Purchaser of AquaChile’s tilapia operations focusing on multitrophic aquaculture

A Martec aquaculture operation.

Costa Rica-based seafood company Martec, the recent purchaser of AquaChile’s Rainforest Tilapia operations, is experimenting with integrated multitrophic aquaculture (IMTA) in an effort to drive the development of natural ecosystems from its aquaculture programs.

The tilapia acquisition – still subject to approval of the competition authority in Costa Rica – includes tilapia production in Guanacaste, a processing plant in Terrapez, and the commercial operation based in Miami, Florida, U.S.A. The operations will complement Martec’s off-shore cage aquaculture focused on the spotted rose snapper (Lutjanus guttatus), which it claims to be the world’s first company to grow and sell commercially. The snapper operation has 4-star BAP certification for its hatchery, offshore farm, and processing plant, with a closed-cycle hatchery located in Guanacaste.

Martec’s origins are were focused on wild catch, but the company started aquaculture operations 13 years ago that it plans to continue to expand.

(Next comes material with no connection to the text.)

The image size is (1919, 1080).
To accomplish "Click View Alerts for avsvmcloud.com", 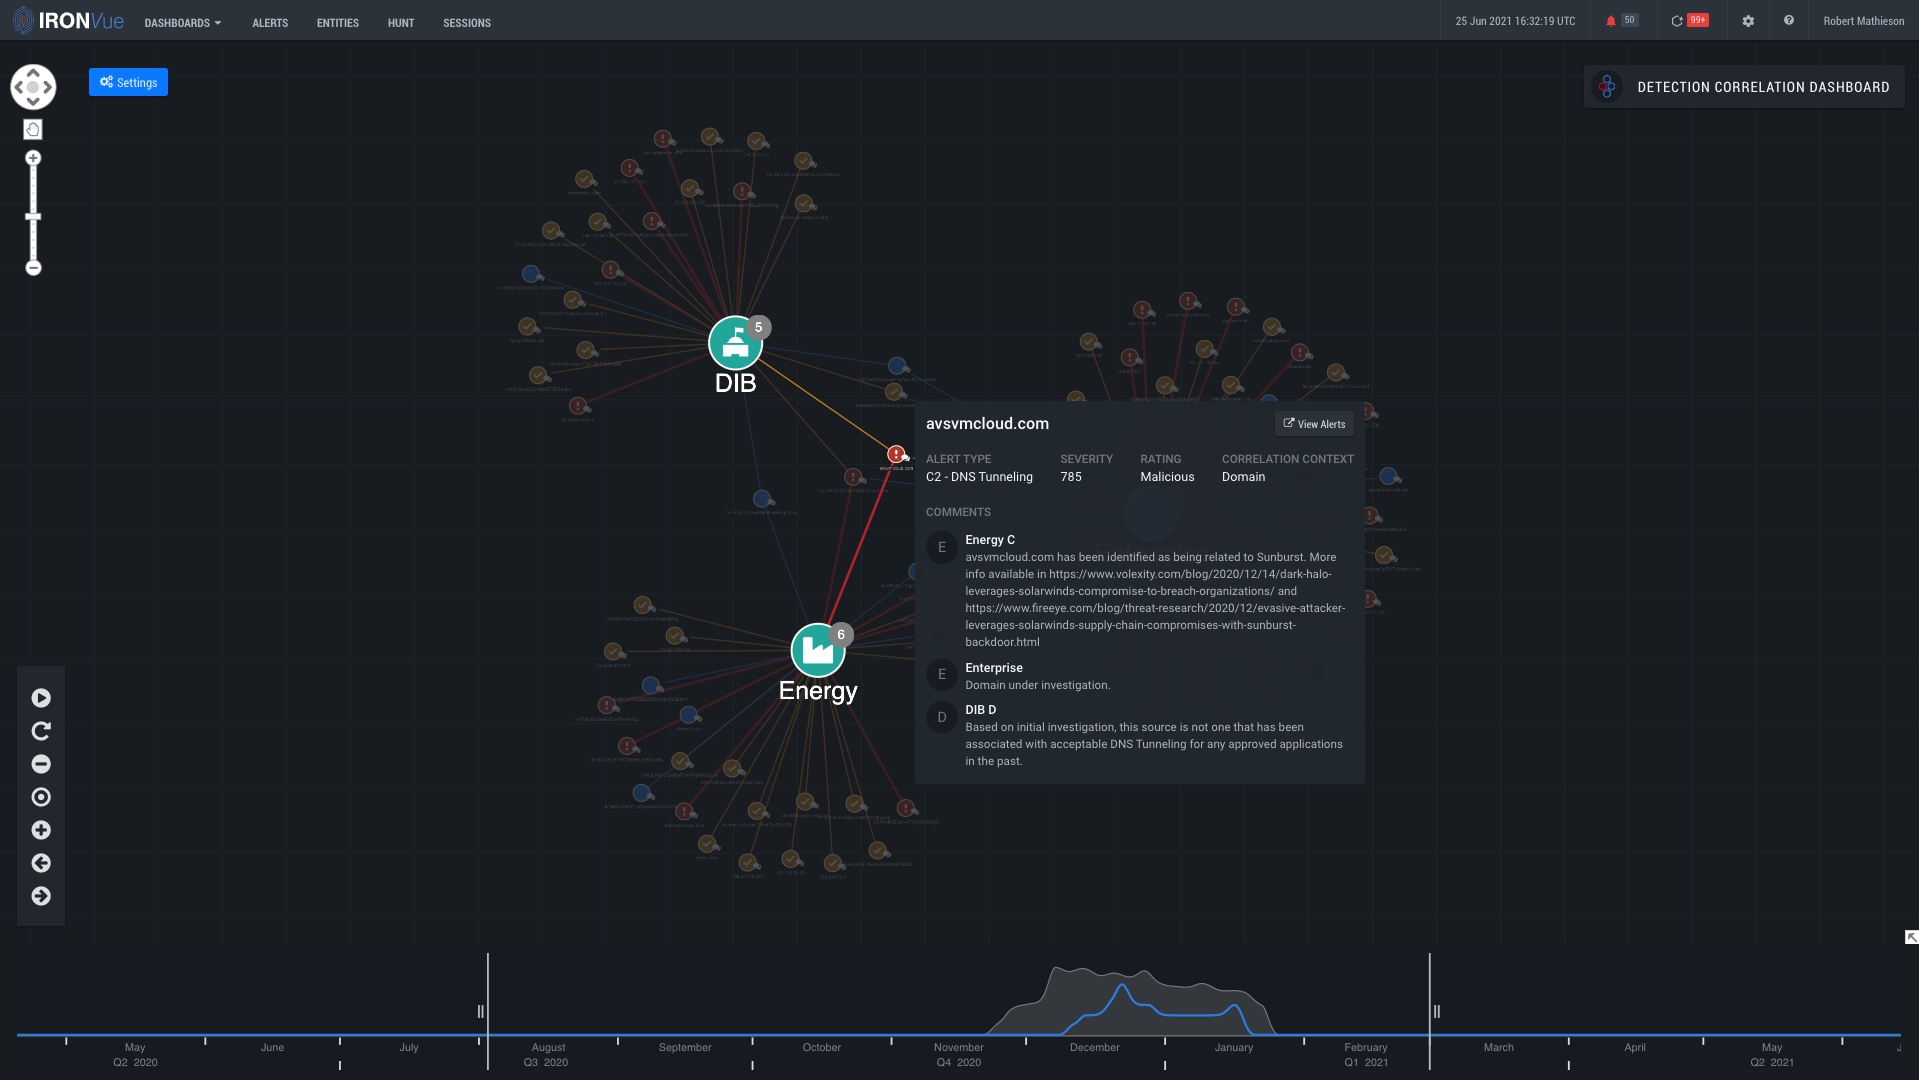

When this company was founded nearly 40 years ago, it was fully focused on the wild catch concept, one of the first in Central America. The snapper innovation project was started 13 years ago, and since new ownership came in three years ago, we’ve made improvements in operations, management and defining the best scenario to scale it up,” Alvaro Teran, sustainability and innovation manager at Martec, told SeafoodSource.

Current production per year reaches 4,500 metric tons (MT) between farmed snapper and wild catch fish, and the company plans to expand total production to 15,000 MT in the next five years.

As a part o Martec’s aquaculture expansion, the company is working on a multitrophic model that helps improve other parts of the environment.

“We’re operating in an extraction industry and we want to create a model that gives back, so we take fish but we also create an ecosystem where fish reproduce to compensate our extraction,” Teran said.

Martec’s research and development areas include three initiatives – growing out coral, macroalgae, and oysters – in an ecosystem-based approach for carbon sequestration and the upside potential they provide. In working to create a multitrophic model, the company uses nutrient enrichment generated by fish mariculture (feces, feed) as inputs to grow out native environments.

“We work with an NGO that does coral restoration and in growing coral in the nurseries, which are closer to the coast,” Teran said. “The coral spend their first 1-4 months of critical growth in the pens, there is nitrogen and phosphorus from fish excrement, where they can double their growth. We’re starting pilots to prove that – grow them fast in an initial stage and bring them back to the reef so they can adapt to the local conditions.”

A similar program is being implemented for the grow-out of tropical macroalgae, with Martec looking to capture carbon in the process and mitigate greenhouse gas emissions. The programs are slated to be running by the second quarter.

Other initiatives in its rose snapper mariculture activities include improving the company’s feed conversion ratios and fish in-fish out ratios, the latter of which it says is close to zero.

Infrastructure-wise, the company has room to grow its snapper farming operations, while sourcing for wild fish catch will be from other countries. In both areas, Martec is setting up a sustainability and innovation approach in Costa Rica, with similar plans to launch in Panama and Ecuador in the coming months, which Teran says he believes can make the company one of the most net positive impact sources of seafood in the region.

“We’re looking for other places in Central America to expand snapper farming, working to identify places that have optimal conditions in terms of oxygen, microbiology conditions, and starting to monitor, build data, and identify the proper conditions to do it,” he added, the whole time coordinating with Costa Rica’s fishing and aquaculture service, Incopesca, regarding new regulations, concessions, parameters of water feed, bio-risks, and complying with protocols.

The company recently signed a new partnership to develop a large-scale genetic breeding program for spotted rose snapper with U.K. headquartered aquaculture genetics company Xelect. In joining forces, Xelect and Martec expect to introduce modern genetics techniques which will balance pedigree control and inbreeding with continuous gains in important traits through selective breeding.

Quepos, Costa Rica-based Martec was founded in 1984 as a processor and exporter of wild-catch fish. In 2008, it expanded into off-shore cage aquaculture focused on the spotted rose. In the wild-caught fish program, Martec launched its own fishery improvement project (FIP) in November 2020 in Costa Rica and Panama, where it also sources, for yellowfin tuna and mahi mahi.

The scope was later extended to include swordfish - the three species most sold by Martec and those with the highest commercial value - and in November 2021 another extension was submitted to include Ecuador.